Serious scientific excavations didn't commence at the La Brea Tar Pits until the beginning of the 20th century, but the history of the pits stretches back long before that. It all started millions of years ago when the area we know of today as Los Angeles was submerged underwater. Marine life and sediments accumulated on the ocean floor and eventually the pressure converted the organisms' remains into fossil fuels. Once the ocean receded, that petroleum started seeping its way to the surface -- all beginning about 40,000 years ago.

The tar in the pits, which is more correctly referred to as asphalt, is what's left over after the lighter components of petroleum evaporate away. Incredibly sticky, especially in warm weather, the asphalt has the adhesive power to entrap even large animals. Of the fossilized remains of mammals that have been pulled from the pits, about 90 percent are carnivores [source: The Natural History Museum of Los Angeles County]. This has led the resident paleontologists to suspect events at Rancho La Brea often played out like this: Prey animals, especially weakened or injured ones, would become trapped in the pits. This would draw large numbers of predators to the scene, where they would often become ensnared as well.

The last census of the La Brea collection took place in 1992, and the results were impressive. At the time, the museum housed more than 3.5 million specimens representing more than 600 plant and animal species [source: The Natural History Museum of Los Angeles County]. Excavations have continued apace since then, and experts at the museum suspect the work on something called Project 23 could potentially double the number of specimens in the collection.

We'll talk more about Project 23 on a later page, but for now, let's look at the tar pits' history.

The History of the Tar Pits

Fossil fuels were used by human populations long before the Industrial Revolution, and that includes the asphalt found in the La Brea Tar Pits. For example, Native American tribes used asphalt from the pits to waterproof everything from canoes to baskets.

When the Spanish later occupied the area, they used the land for cattle ranching. It was eventually sold to the Hancock family in 1870, and they drilled for oil. A few studies and small-scale excavations followed, but it wasn't until after the turn of the century that things really started heating up. In 1913, the Natural History Museum of Los Angeles County (known by a slightly different name at the time) was granted access to the lands, and it initiated an intense two-year investigation that uncovered a large portion of the specimens in the collection today. Ninety-six pits were dug during the course of those excavations, but the working conditions were unsafe and the efforts were haphazard. For example, only bones belonging to larger animals received much attention, while smaller fossils, like those of plants and invertebrates, were often overlooked.

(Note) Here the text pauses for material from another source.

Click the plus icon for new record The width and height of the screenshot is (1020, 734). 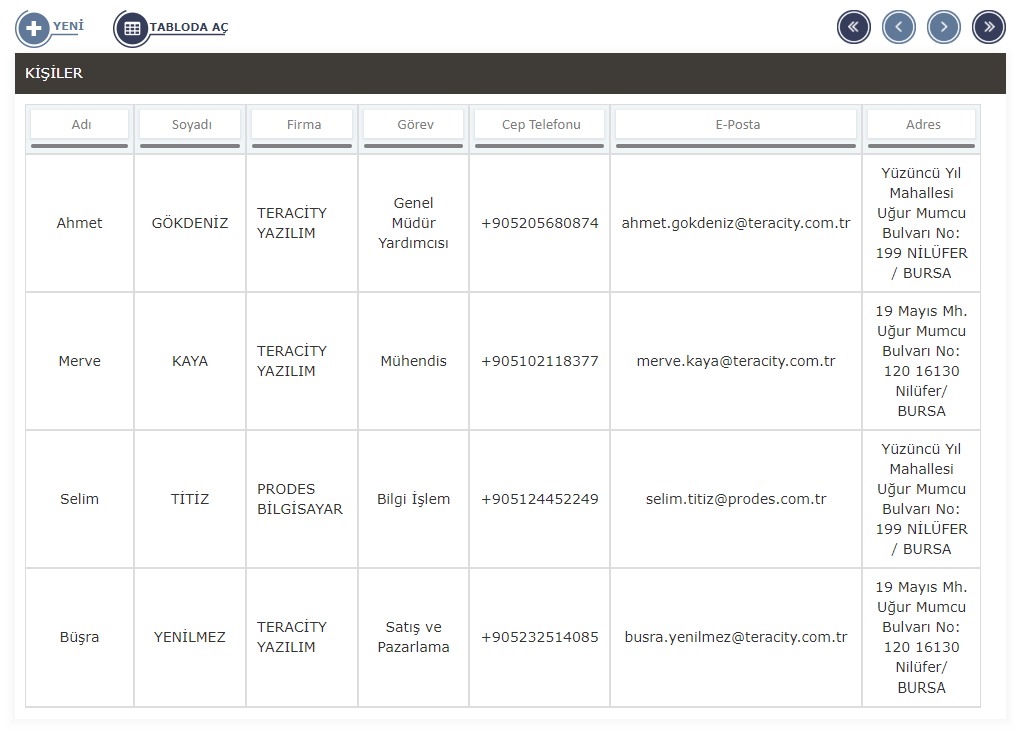coord(33,28)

A man named L. E. Wyman led those first major excavations, but it was paleontologist Chester Stock of the California Institute of Technology who would do most of the early research work on the recovered remains. Some of the pits proved more bountiful and provocative than others, and some of the most captivating finds came from Pits 3, 4, 9, 61 and 67. But it was Pit 91 that proved to be the real star of the show over the years and has been excavated on and off ever since. More on that on the next page.

Pit 91

Of those 96 pits we discussed on the last page, the most famous and the most actively dissected has to be Pit 91. In fact, for nearly 40 years, it was the only pit under excavation at La Brea. In the late 1960s, researchers at the pits opted to enhance their excavation technique by harvesting all the fossils available in the pit, not just those that belonged to large vertebrates. Having a broader fossil record would offer a more complete picture of the end of the Pleistocene Epoch.

And so on June 13, 1969 -- a day affectionately referred to as "Asphalt Friday" -- excavations recommenced, only this time the remains of amphibians, reptiles, insects, small birds, shells and plants were among the specimens meticulously collected by diggers. And along with those important, if less flashy fossils, Pit 91 has also offered up a whole host of better-known players of the Pleistocene. These include bones from dire wolves, sabertoothed cats, western horses, ground sloths and mammoths -- and the pit is only about 15 feet (4.5 meters) deep!

The vast majority of these remains have been radiocarbon dated to between about 10,000 to 40,000 years old, and Pit 91, like most of the pits, contains fossils from a broad span of time. Thirty-thousand years is a long stretch of time for animals to become entrapped, but fossil figures in the millions can still be a little surprising. However, researchers say the numbers make sense; based on what they've found in the pits, it would only have taken about 10 large animals every 30 years to provide the wealth of fossilized remains found to date. If an entrapment event like that happened once every decade, that would mean the number of specimens found so far is more than explained.

Work on Pit 91 is currently on hiatus, however, and that's all because of the accidental discovery of what has been codenamed Project 23.

Project 23

Assistant lab supervisor Trevor Valle works on Zed, removing a plaster cast from one of his tusks.
Assistant lab supervisor Trevor Valle works on Zed, removing a plaster cast from one of his tusks.
David McNew/Getty Images News/Getty Images

In 2006, Project 23 began with all the glamour of a parking deck. The Los Angeles County Museum of Art (LACMA) intended to construct a new underground parking garage on land adjacent to the tar pits, but being such a historically important area, that sort of work couldn't take place without a salvage archaeologist. And that was a good thing, too, because during the course of construction, 16 deposits chock full of artifacts were unearthed.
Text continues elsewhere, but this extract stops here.